Intended for healthcare professionals

Clinical Review

Resistant hypertension

BMJ 2012; 345 doi: (Published 20 November 2012) Cite this as: BMJ 2012;345:e7473
  1. Aung Myat, British Heart Foundation clinical research training fellow1,
  2. Simon R Redwood, professor of interventional cardiology1,
  3. Ayesha C Qureshi, specialist registrar in cardiology2,
  4. John A Spertus, director of cardiovascular education and outcomes research3,
  5. Bryan Williams, professor of medicine4
  1. 1British Heart Foundation Centre of Research Excellence, Cardiovascular Division, Rayne Institute, St Thomas’ Hospital, King’s College London, London SE1 7EH, UK
  2. 2London Deanery, Stewart House, London WC1B 5DN, UK
  3. 3Mid America Heart Institute, University of Missouri-Kansas City, Kansas City, MO 64111, USA
  4. 4Institute of Cardiovascular Science, University College London, London WC1E 6BT, UK
  1. Correspondence to: B Williams bryan.williams{at}
  • Accepted 1 November 2012

Summary points

  • Resistant hypertension is defined as high blood pressure that remains uncontrolled despite treatment with at least three antihypertensive agents (one of which is usually a diuretic) at best tolerated doses.
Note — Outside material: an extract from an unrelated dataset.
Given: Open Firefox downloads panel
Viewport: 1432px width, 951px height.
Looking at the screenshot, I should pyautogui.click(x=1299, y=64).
A diagnosis of true resistant hypertension should be made only after a thorough assessment to exclude apparent or pseudo-resistant hypertension

  • Post hoc analyses of large scale trials of antihypertensive drugs plus retrospective cross sectional observational studies point to a prevalence of resistant hypertension of 10-20% of the general hypertensive population

  • Patients with resistant hypertension are almost 50% more likely to experience an adverse cardiovascular event compared with patients with blood pressure controlled by three or fewer antihypertensive agents

  • Studies indicate that 5-10% of resistant hypertension patients have an underlying secondary cause for their elevated blood pressure—a prevalence significantly greater than that of the general hypertensive population

  • No clinical trials have compared the effectiveness of specific drug regimens for the treatment of resistant hypertension. The best available evidence supports the use of low dose spironolactone as the preferred fourth drug if the patient’s blood potassium level is ≤4.5 mmol/L. With higher blood potassium levels, intensification of thiazide-like diuretic therapy should be considered

  • Renal sympathetic denervation therapy, as a device based intervention, could potentially stimulate a paradigm shift in the management of resistant hypertension

The disease burden attributable to arterial hypertension is substantial, accounting for or contributing to 62% of all strokes and 49% of all cases of heart disease, culminating in an estimated 7.1 million deaths a year; equivalent to 13% of total worldwide deaths.1 Although most cases of hypertension can be effectively treated with lifestyle changes or drugs, or both, hidden within this population lies a cohort at the extreme end of the cardiovascular risk spectrum—those with hypertension that is resistant to treatment.